◆ **ACTIVITY**:
Copy exactly the last part of the listing below, beginning at the line that contains "Given: Click the money" and including the final line.

◆ **DATA FOR THIS TASK**:
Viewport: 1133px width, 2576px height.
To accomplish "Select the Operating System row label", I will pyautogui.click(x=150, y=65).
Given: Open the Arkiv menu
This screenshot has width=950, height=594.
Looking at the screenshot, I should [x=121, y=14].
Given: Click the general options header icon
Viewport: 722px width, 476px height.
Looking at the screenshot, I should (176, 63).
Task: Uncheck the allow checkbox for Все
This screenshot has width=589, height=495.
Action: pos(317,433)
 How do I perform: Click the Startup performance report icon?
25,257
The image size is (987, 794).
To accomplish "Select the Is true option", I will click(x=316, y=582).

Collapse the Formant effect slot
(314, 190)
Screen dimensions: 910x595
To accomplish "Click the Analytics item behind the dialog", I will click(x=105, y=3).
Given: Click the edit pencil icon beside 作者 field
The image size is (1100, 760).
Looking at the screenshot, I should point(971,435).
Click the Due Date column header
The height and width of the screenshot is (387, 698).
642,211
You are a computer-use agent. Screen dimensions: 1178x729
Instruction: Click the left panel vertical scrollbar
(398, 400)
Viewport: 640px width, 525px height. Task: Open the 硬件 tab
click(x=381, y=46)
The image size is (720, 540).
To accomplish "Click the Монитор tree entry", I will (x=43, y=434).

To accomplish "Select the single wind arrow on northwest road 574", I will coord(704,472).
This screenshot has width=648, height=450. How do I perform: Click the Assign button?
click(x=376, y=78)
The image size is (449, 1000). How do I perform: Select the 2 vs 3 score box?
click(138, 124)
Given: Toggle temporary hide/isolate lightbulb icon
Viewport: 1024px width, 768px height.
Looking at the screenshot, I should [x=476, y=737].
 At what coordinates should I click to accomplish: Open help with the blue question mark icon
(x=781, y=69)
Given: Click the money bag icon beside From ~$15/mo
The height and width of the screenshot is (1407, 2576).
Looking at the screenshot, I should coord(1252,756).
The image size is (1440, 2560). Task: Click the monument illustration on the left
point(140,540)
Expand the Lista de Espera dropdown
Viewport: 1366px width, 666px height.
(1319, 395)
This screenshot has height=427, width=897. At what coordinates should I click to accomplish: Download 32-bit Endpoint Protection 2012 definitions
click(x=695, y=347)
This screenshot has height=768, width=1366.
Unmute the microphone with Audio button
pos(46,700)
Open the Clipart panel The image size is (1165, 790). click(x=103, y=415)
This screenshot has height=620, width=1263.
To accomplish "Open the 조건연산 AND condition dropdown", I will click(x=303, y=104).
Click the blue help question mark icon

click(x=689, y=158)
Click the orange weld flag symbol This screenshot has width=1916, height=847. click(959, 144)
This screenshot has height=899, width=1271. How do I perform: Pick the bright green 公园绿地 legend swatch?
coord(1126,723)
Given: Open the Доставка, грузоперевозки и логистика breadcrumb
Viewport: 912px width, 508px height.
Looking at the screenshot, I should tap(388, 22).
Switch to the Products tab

◆ **REPLY**:
Given: Click the money bag icon beside From ~$15/mo
The height and width of the screenshot is (1407, 2576).
Looking at the screenshot, I should coord(1252,756).
The image size is (1440, 2560). Task: Click the monument illustration on the left
point(140,540)
Expand the Lista de Espera dropdown
Viewport: 1366px width, 666px height.
(1319, 395)
This screenshot has height=427, width=897. At what coordinates should I click to accomplish: Download 32-bit Endpoint Protection 2012 definitions
click(x=695, y=347)
This screenshot has height=768, width=1366.
Unmute the microphone with Audio button
pos(46,700)
Open the Clipart panel The image size is (1165, 790). click(x=103, y=415)
This screenshot has height=620, width=1263.
To accomplish "Open the 조건연산 AND condition dropdown", I will click(x=303, y=104).
Click the blue help question mark icon

click(x=689, y=158)
Click the orange weld flag symbol This screenshot has width=1916, height=847. click(959, 144)
This screenshot has height=899, width=1271. How do I perform: Pick the bright green 公园绿地 legend swatch?
coord(1126,723)
Given: Open the Доставка, грузоперевозки и логистика breadcrumb
Viewport: 912px width, 508px height.
Looking at the screenshot, I should tap(388, 22).
Switch to the Products tab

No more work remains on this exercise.